Everyone fortunate enough to have a savings account knows it’s a blessing during hard times. Texas is fortunate to have a large savings account in its Economic Stabilization Fund, created to prevent or reduce sudden massive cuts to schools, health care and other state services. Short-sighted tax cuts and diversions in recent legislative sessions mean that lawmakers have reduced General Revenue available to write the two-year state budget by at least $10 billion — independent of revenue changes due to oil and gas prices. But ideological arguments for not spending any of the Fund should not prevent state leaders from tapping the account when needed to maintain state services.
Since 1989, the State Constitution has required that a portion of oil and gas production taxes go into the Economic Stabilization Fund (ESF). Many states have a cash reserve, but Texas has the largest in the country. With a supermajority vote, the legislature can use the Fund as general revenue in the current or next budget cycle. The Texas Constitution also authorizes the Comptroller to make temporary transfers out of the Fund to make up for a General Revenue deficit.
The Fund receives a transfer of at least one-half of 75 percent of the prior year’s oil and gas severance tax collections that exceed what each of those taxes generated in 1987. Starting with fiscal year 2015, the remainder of that 75 percent goes to the State Highway Fund. Before 2015 the Fund received all of the transfer.
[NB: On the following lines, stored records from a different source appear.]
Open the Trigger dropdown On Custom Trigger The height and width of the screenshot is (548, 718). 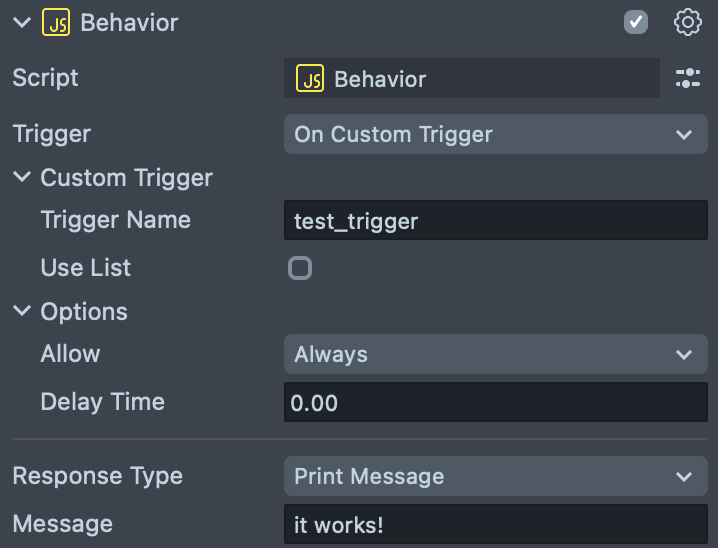coord(495,134)
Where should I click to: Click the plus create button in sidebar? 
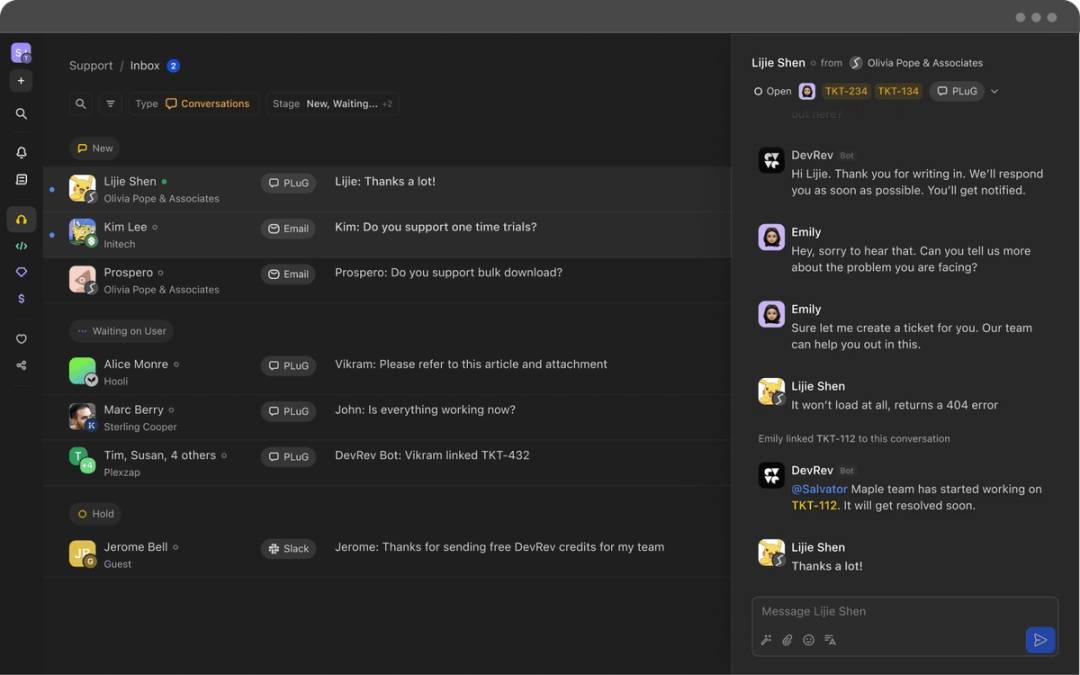(x=21, y=81)
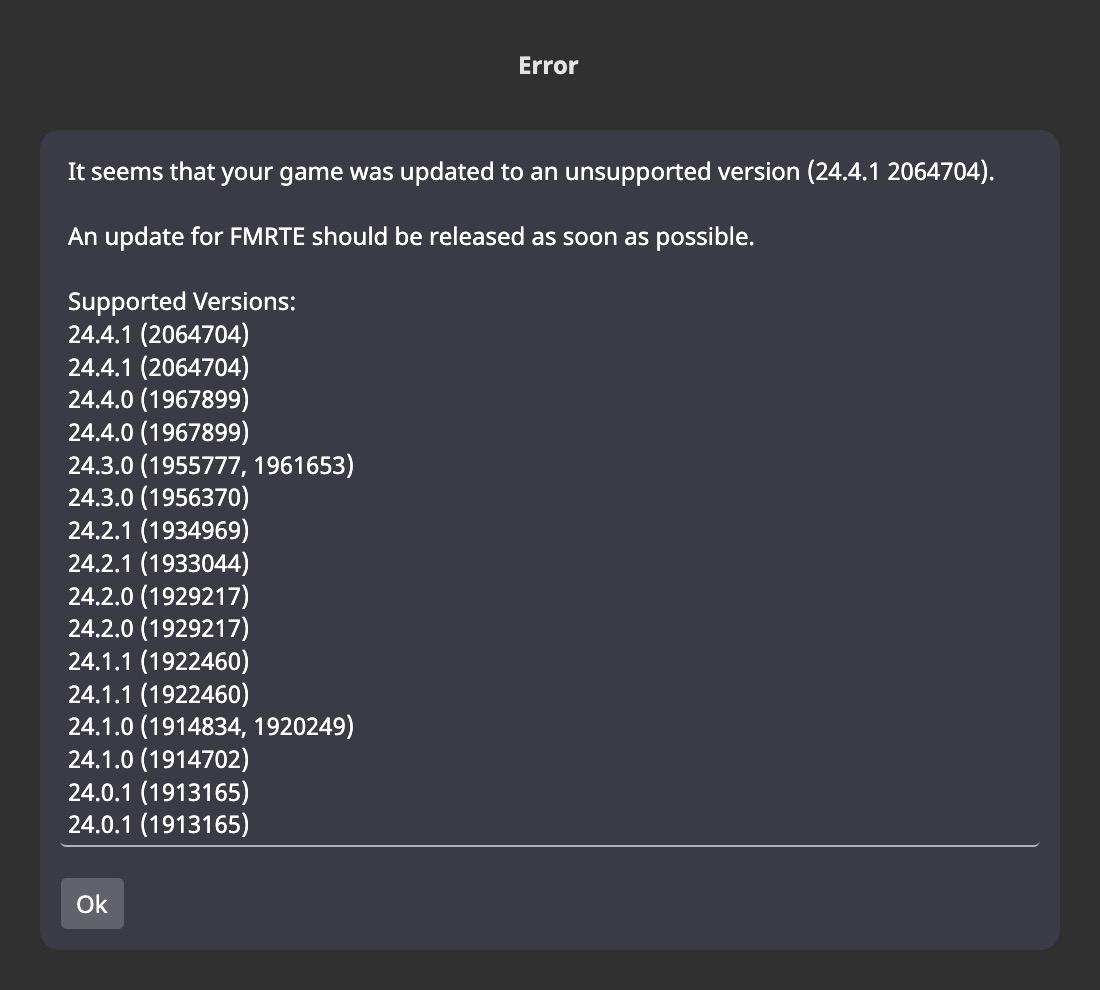Click the 24.2.1 (1933044) line
The width and height of the screenshot is (1100, 990).
coord(159,563)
The Fund balance is projected to reach $10.5 billion by the end of Fiscal 2018—a record high. Natural gas tax deposits were a major source of revenue for the Fund from 2002 to 2009; oil severance taxes were more important from 2013 to 2016. By the end of fiscal 2019, $11.2 billion will be available in the Fund.
Transfers to the Rainy Day Fund are required when any uncommitted General Revenue remains at the end of a biennium. That has happened twice: $20 million in 2001 and $1.8 billion in 2008. Interest generated by the balance stays in the Fund as long as doing so doesn’t put the fund over its cap. The Legislature can also appropriate money to the Fund but has never done so.
The Constitution limits how big the Rainy Day Fund can become. The cap is 10 percent of revenues deposited in General Revenue in the prior 2-year period, excluding interest and investment income and fund transfers but including some federal revenue. The current cap is $16.9 billion.
State law requires the Legislature to establish a minimum balance for the Fund each biennium. This “sufficient balance” is set at $7.5 billion for 2018-19. The balance requirement was created in response to fears that too small a fund would hurt the state’s credit rating. But in the early 2000s, before the sufficient balance requirement existed, the Fund balance dropped to almost zero, with no harm done to the state’s credit ratings. As the State Comptroller recently noted, “An ESF balance provides a flexible alternative, in addition to budgetary and revenue tools, to manage through challenging economic cycles. An ESF balance demonstrates fiscal strength and flexibility, but balances are not the only factor rating agencies consider.”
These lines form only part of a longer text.